EXERCISE PROMPT — With the line containing "[Visit the joa website] (532, 1229)" as the final line, restate exactly every line of the data below from the first one onward, and copy no pictures.

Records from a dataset
+ + + + +
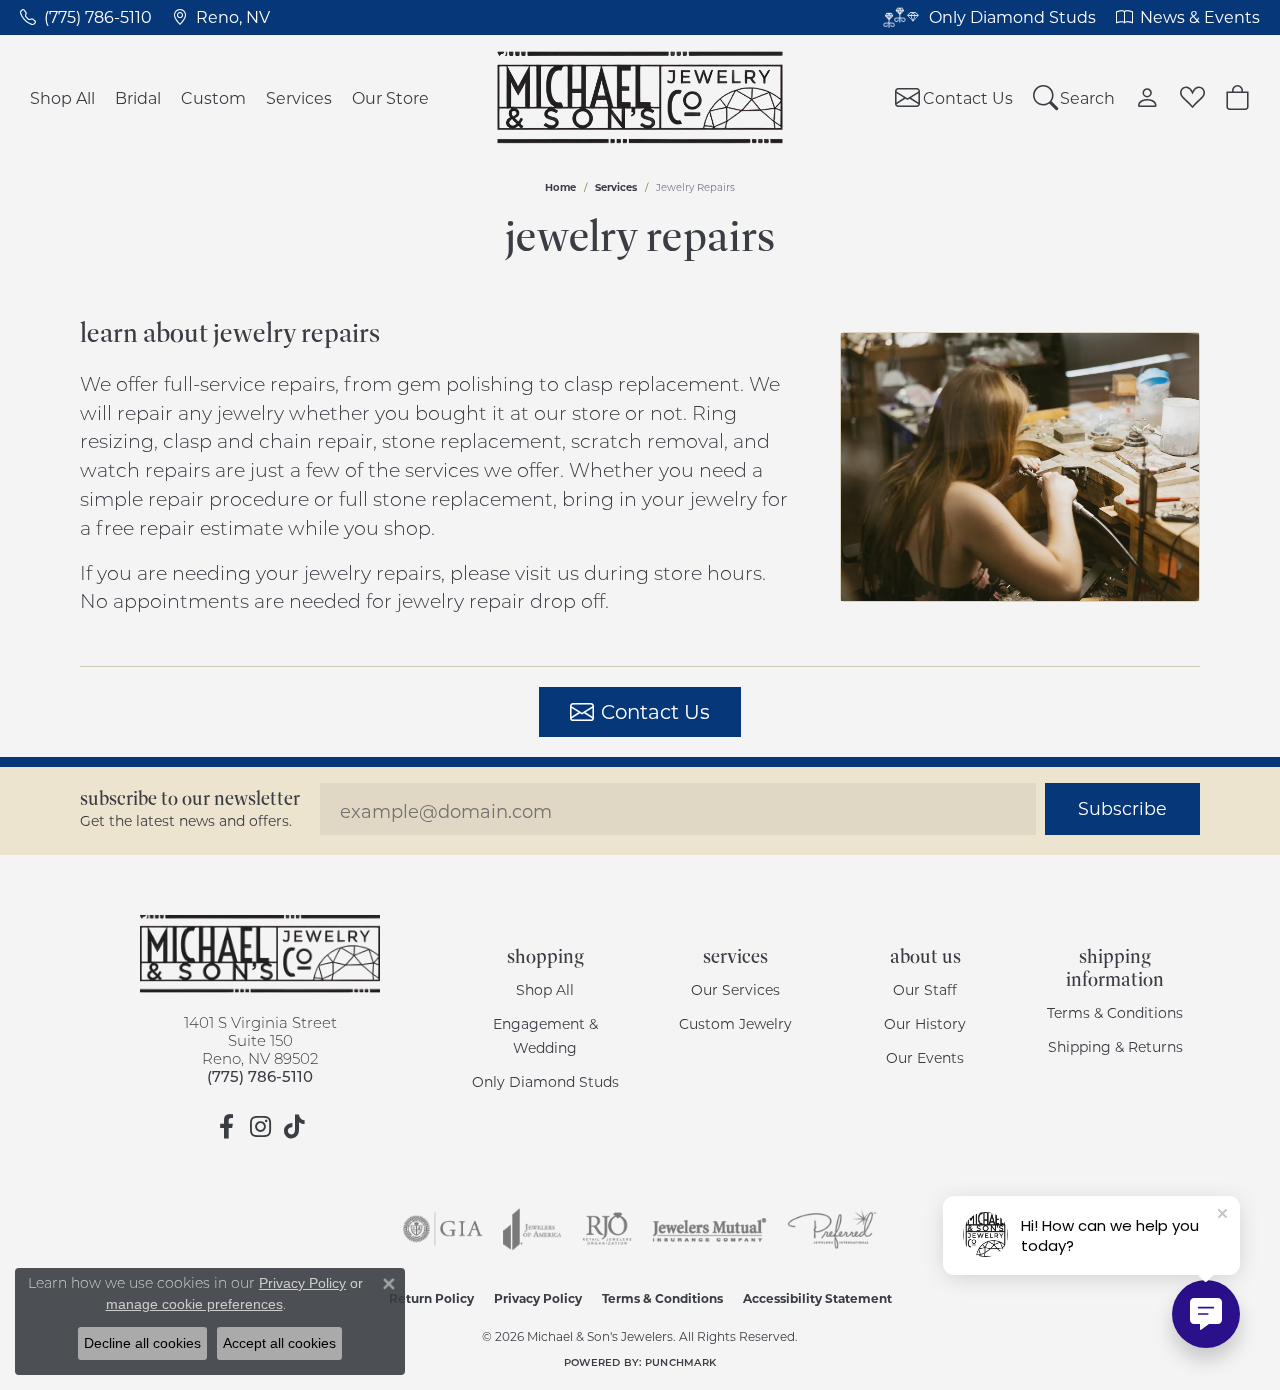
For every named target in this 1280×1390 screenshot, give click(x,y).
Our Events (925, 1057)
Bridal (138, 97)
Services (299, 97)
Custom (213, 97)
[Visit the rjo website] (607, 1229)
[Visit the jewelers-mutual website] (709, 1229)
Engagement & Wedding (545, 1035)
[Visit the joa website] (532, 1229)
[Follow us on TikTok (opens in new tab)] (294, 1127)
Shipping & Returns (1115, 1046)
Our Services (735, 989)
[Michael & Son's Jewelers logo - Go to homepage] (640, 97)
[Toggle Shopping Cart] (1237, 97)
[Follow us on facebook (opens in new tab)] (226, 1127)
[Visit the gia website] (443, 1229)
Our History (925, 1023)
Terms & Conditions (1115, 1012)
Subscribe (1122, 808)
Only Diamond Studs (545, 1081)
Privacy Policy (538, 1298)
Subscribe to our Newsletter (190, 798)
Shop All (62, 97)
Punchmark (680, 1362)
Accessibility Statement (817, 1298)
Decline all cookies (142, 1343)
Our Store (390, 97)
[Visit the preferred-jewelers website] (832, 1229)
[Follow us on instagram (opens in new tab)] (260, 1127)
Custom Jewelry (735, 1023)
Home (560, 187)
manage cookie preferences (194, 1304)
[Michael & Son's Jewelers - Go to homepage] (260, 954)
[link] (86, 17)
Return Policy (431, 1298)
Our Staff (925, 989)
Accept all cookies (279, 1343)
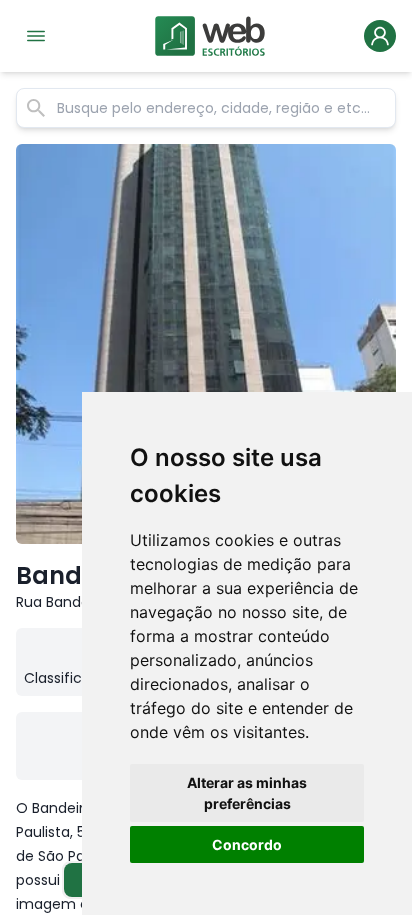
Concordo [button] (247, 844)
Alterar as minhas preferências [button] (247, 793)
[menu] (36, 36)
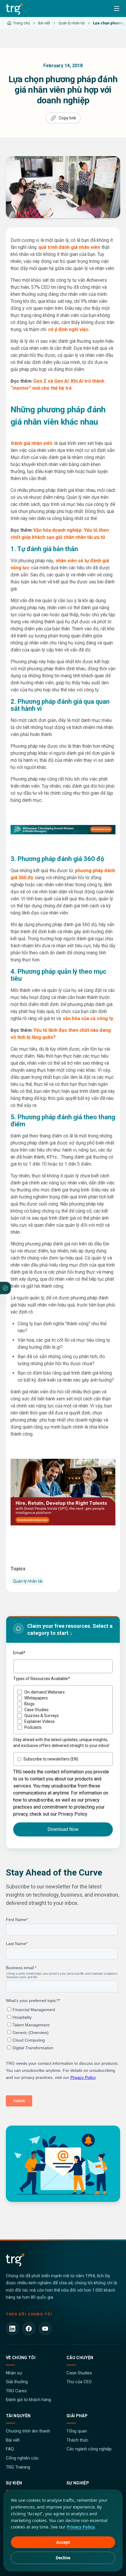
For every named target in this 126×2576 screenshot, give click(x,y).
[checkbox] (63, 1709)
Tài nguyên (18, 2415)
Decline (63, 2557)
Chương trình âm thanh (28, 2431)
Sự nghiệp (78, 2483)
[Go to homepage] (15, 8)
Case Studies (79, 2373)
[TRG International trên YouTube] (45, 2328)
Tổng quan (77, 2431)
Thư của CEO (79, 2381)
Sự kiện (14, 2483)
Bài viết (13, 2440)
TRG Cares (16, 2390)
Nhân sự (14, 2373)
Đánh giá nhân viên (31, 443)
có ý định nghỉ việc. (69, 329)
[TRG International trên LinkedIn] (12, 2328)
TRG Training (18, 2467)
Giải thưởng (17, 2381)
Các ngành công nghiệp (89, 2449)
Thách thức (77, 2440)
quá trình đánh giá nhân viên (69, 247)
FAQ (10, 2449)
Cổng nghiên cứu (22, 2458)
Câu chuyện (80, 2357)
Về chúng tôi (20, 2357)
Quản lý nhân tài (27, 1581)
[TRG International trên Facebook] (28, 2328)
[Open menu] (116, 8)
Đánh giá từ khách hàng (28, 2399)
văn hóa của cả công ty (88, 1018)
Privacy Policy (81, 2527)
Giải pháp (77, 2415)
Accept (63, 2542)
+ + + + +
EXERCISE OUTPUT —
For every named target in this 1280×1390 screenshot, give click(x,y).
Our Events (925, 1057)
Bridal (138, 97)
Services (299, 97)
Custom (213, 97)
[Visit the rjo website] (607, 1229)
[Visit the jewelers-mutual website] (709, 1229)
Engagement & Wedding (545, 1035)
[Visit the joa website] (532, 1229)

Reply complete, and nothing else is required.